Layer | Input Dimension | Output Dimension | Parameter Count |
---|---|---|---|
Conv2D | 28x28 | 32x26x26 | (3x3 + 1) x 32 |
MaxPooling2D | 32x26x26 | 32x13x13 | 0 |
Flatten | 32x13x13 | 5408 | 0 |
Dense (128) | 5408 | 128 | (5408 + 1) x 128 |
Dense softmax (10) | 128 | 10 | (128 + 1) x 10 |
For the first layer, we have 32 filters of square size 3x3. Each filter has 9 parameters (3x3). So then the number of parameter is (9 + 1) by 32 because we add the bias unit for every filter.
Optimizer
see code ref: tf.keras.optimizers.Adam()
We choose ADAM optimizer for (Adaptive Moment Estimation). It is a combination of AdaGrad and RMSProp algorithm.

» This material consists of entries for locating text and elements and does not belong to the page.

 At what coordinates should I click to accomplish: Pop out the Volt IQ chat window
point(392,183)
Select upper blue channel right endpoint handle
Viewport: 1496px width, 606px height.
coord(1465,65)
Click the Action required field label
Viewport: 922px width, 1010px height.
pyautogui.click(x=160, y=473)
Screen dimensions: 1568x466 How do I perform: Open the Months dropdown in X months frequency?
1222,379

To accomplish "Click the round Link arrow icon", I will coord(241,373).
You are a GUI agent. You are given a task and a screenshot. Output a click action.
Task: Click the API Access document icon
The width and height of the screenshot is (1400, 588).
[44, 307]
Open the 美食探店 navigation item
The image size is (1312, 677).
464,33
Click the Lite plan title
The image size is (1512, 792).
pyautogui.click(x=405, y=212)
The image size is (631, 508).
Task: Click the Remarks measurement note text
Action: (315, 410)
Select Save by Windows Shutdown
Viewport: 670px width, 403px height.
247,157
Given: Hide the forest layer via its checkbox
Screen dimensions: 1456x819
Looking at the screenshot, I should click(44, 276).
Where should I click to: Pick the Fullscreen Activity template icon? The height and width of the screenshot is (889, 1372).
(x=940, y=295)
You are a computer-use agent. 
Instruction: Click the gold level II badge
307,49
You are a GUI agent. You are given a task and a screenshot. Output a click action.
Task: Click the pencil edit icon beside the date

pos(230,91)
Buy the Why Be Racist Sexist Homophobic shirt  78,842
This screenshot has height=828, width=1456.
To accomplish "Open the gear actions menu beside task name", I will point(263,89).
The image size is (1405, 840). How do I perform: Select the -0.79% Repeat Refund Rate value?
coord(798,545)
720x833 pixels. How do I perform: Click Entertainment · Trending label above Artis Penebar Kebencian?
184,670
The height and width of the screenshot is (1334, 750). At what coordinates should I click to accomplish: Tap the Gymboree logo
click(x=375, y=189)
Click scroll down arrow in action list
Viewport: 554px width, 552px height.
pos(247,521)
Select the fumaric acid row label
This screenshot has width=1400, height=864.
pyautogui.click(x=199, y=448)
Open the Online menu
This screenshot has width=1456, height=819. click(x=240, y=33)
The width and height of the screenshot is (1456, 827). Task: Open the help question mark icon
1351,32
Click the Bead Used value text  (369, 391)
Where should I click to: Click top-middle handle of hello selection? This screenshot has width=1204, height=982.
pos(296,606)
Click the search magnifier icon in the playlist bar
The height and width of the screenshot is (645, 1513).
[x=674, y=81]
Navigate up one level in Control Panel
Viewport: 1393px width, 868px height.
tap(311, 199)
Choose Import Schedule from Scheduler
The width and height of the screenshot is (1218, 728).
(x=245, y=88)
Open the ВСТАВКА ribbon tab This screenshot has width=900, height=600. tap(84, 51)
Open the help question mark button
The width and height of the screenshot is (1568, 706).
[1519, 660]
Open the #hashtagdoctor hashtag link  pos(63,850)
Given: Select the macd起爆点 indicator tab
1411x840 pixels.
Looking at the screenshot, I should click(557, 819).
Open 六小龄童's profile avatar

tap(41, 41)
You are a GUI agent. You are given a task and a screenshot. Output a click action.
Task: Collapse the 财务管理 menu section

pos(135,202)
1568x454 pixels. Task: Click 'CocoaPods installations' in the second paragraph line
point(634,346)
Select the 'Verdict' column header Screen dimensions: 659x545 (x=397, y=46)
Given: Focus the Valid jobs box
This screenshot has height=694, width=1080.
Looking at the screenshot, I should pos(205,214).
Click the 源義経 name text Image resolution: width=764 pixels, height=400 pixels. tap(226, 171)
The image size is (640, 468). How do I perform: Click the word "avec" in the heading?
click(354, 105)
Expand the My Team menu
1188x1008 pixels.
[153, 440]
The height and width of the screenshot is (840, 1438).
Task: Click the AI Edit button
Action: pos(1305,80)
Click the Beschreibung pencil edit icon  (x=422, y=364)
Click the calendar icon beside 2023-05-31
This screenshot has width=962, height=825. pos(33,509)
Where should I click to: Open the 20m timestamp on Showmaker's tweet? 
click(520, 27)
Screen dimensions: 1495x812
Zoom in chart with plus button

optimizer_function = tf.keras.optimizers.Adam()
Loss
see code ref: tf.keras.losses.SparseCategoricalCrossentropy
Computes the crossentropy loss between the labels and predictions. For more information go to section “\(\mathcal{L}\) as Loss function and \(E\) as Error” in my previous post
loss_function = tf.keras.losses.SparseCategoricalCrossentropy()
def compute_loss(labels, logits):
"""
Compute loss
:param labels: true label
:param logits: predicted label
:return: loss
"""
return loss_function(labels, logits)
Accuracy
see code ref: tf.math.argmax
, tf.math.reduce_mean
, tf.cast
, tf.math.equal
Accuracy is the first metric we usually computes. It represents the part of correct predictions.
def compute_accuracy(labels, logits):
"""
Compute accuracy
:param labels: true label
:param logits: predicted label
:return: accuracy of type float
"""
predictions = tf.math.argmax(logits, axis=1)
return tf.math.reduce_mean(tf.cast(tf.math.equal(predictions, labels), tf.float32))
Now, action !
Get the data prepared
see code ref: prepare_mnist_dataset
, batch_dataset
# Prepare data
(x_train, y_train), (x_test, y_test) = prepare_mnist_dataset(mnist_dataset)
# Train
# Get a `TensorSliceDataset` object from `ndarray`s
train_dataset = tf.data.Dataset.from_tensor_slices((x_train, y_train))
train_dataset_batch = batch_dataset(train_dataset,
take_count = 60000,
batch_count = 100)
# Test
test_dataset = tf.data.Dataset.from_tensor_slices((x_test, y_test))
test_dataset_batch = test_dataset.batch(100)
Optimization loop
see code ref: save
, tf.keras.metrics.Mean
, tf.keras.metrics.SparseCategoricalAccuracy
, tf.GradientTape
We write an optimization loop helped by tf.GradientTape()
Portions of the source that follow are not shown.